**Data shown**
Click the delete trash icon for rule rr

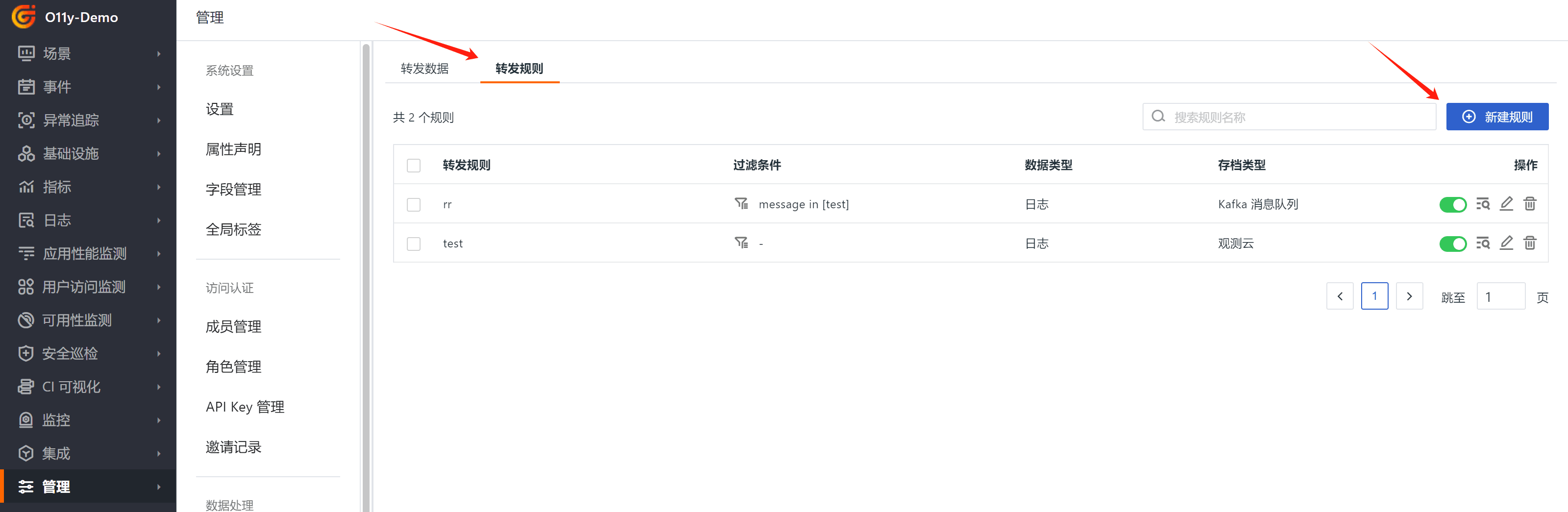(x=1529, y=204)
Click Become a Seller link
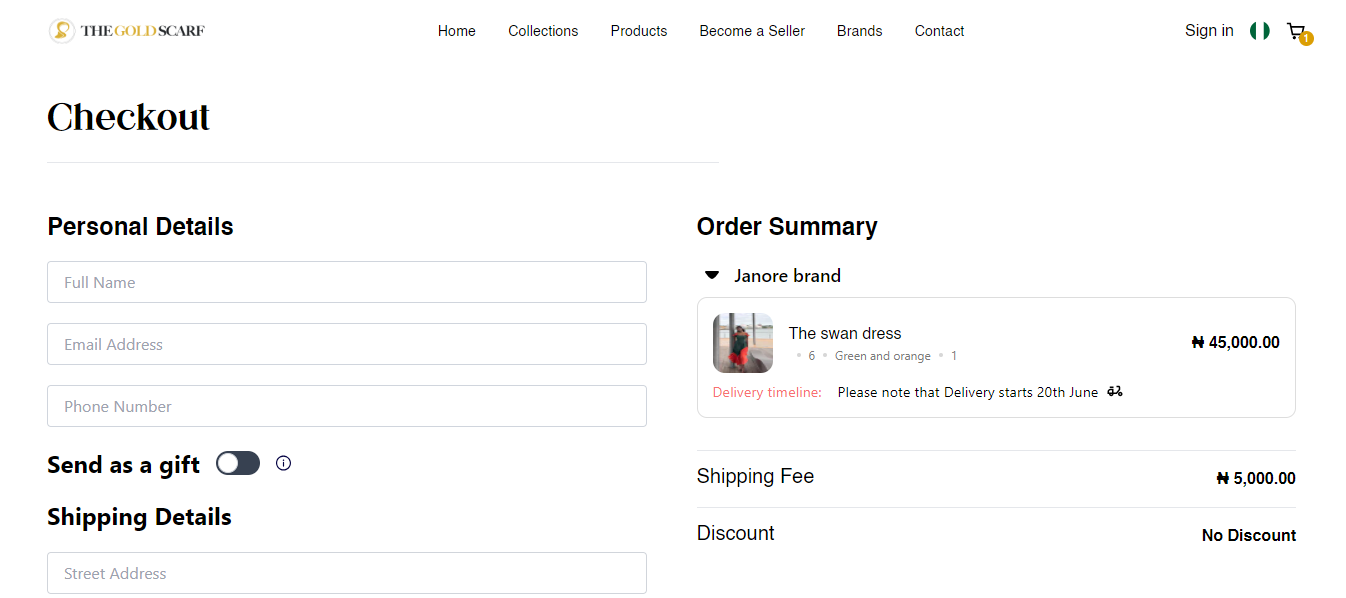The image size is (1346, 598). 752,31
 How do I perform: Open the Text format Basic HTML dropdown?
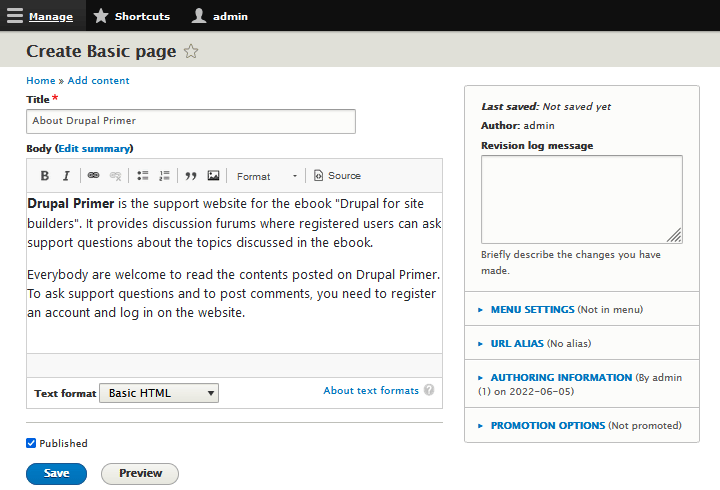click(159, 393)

**Work required**
For every line above, produce an exact transcription that omits the images.

**Expected answer**
Click the delete trash icon for rule rr

(x=1529, y=204)
Click Become a Seller link
The image size is (1346, 598). 752,31
 How do I perform: Open the Text format Basic HTML dropdown?
click(159, 393)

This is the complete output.